Deuxièmement : je suis heureuse d'entendre que le FMI et le secrétaire général de l'ONU seraient des anticapitalistes en guerre contre le capital et la propriété privée, pour reprendre une expression précédente. Il faut être raisonnable à ce sujet, collègues, parce qu'aujourd'hui seule la France est en train de s'obstiner sur le moins-disant social. Le rapporteur général a indiqué que son taux de prélèvements obligatoires était très élevé ; certes, mais c'est aussi la France qui est en tête des subventions à la production, à tel point que celles‑ci atteignent près de 3 % du PIB, soit deux fois plus qu'au sein de la zone Euro et trois fois plus qu'en Allemagne. Cela compense largement le niveau des prélèvements. Le taux de l'impôt sur les sociétés aux États-Unis sera, avec la réforme proposée par l'administration Biden, supérieur de trois points à celui en vigueur en France l'an prochain. Nous ne devrions pas faire l'inverse de ce qui se pratique dans le monde et de ce que préconisent les institutions internationales.
Troisièmement : ce n'est pas une taxation confiscatoire qui vous est proposée. Vous vous y opposez en disant qu'il faut protéger l'emploi. Nous parlons d'entreprises dont le chiffre d'affaires est supérieur à 750 millions d'euros, et non de PME, mais aussi d'entreprises qui licencient. Sanofi en est effectivement l'un des meilleurs exemples puisqu'elle est passée de onze centres de recherche à trois aujourd'hui et qu'elle veut licencier 1 000 chercheurs.

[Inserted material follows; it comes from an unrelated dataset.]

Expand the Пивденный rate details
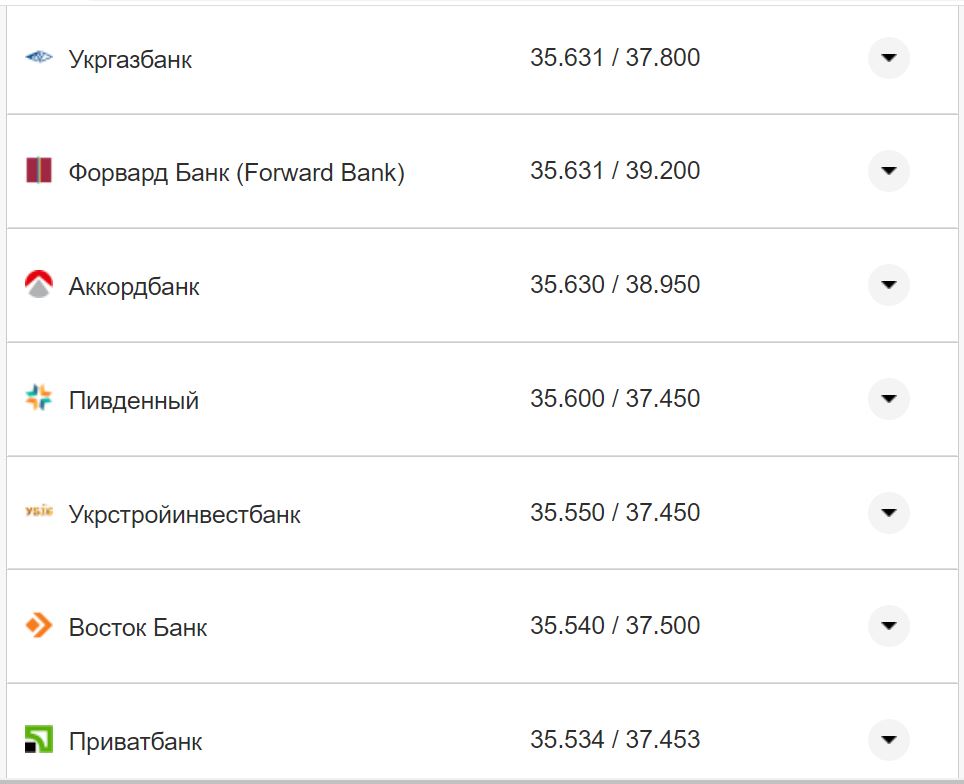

Rappelez-vous chers collègues, que lors du premier PLFR de 2017 vous aviez créé deux surtaxes de 15 % sur l'impôt sur les sociétés afin de ne pas dépasser les fameux et alors sacrés 3 % de déficit public. Cela avait conduit à un taux normal d'impôt sur les sociétés de 44,43 %, soit une charge fiscale largement supérieure à celle qu'engendrerait le dispositif que nous vous proposons : pour cinq des sept groupes du CAC 40, on serait en dessous de ce qui avait été fait en 2017. Si la majorité était alors prête à surtaxer les entreprises au nom du respect d'une règle européenne, j'aimerais croire qu'elle le ferait pour les surprofits au nom de la solidarité nationale. Pour les seules entreprises du CAC 40, on peut en attendre un produit de six milliards d'euros, donc un peu plus en tout ; et ce alors que la pauvreté explose comme jamais on ne l'a vu depuis la Deuxième guerre mondiale.
Pour ma part, je trouve que ce qui n'est pas sain dans notre pays, sixième puissance mondiale en termes de richesse, c'est d'avoir dix millions de personnes sous le seuil de pauvreté, 300 000 personnes qui dorment dans la rue, sept millions de personnes privées d'emploi et huit millions qui vont faire la queue à la banque alimentaire.
Ce n'est pas pour punir que nous proposons cette taxation, mais pour que fassent preuve de solidarité les entreprises qui, j'y insiste, ont fait du surprofit dans un moment de malheur national extrêmement dur pour l'ensemble de la population française. Tel est l'objet de cette proposition de loi.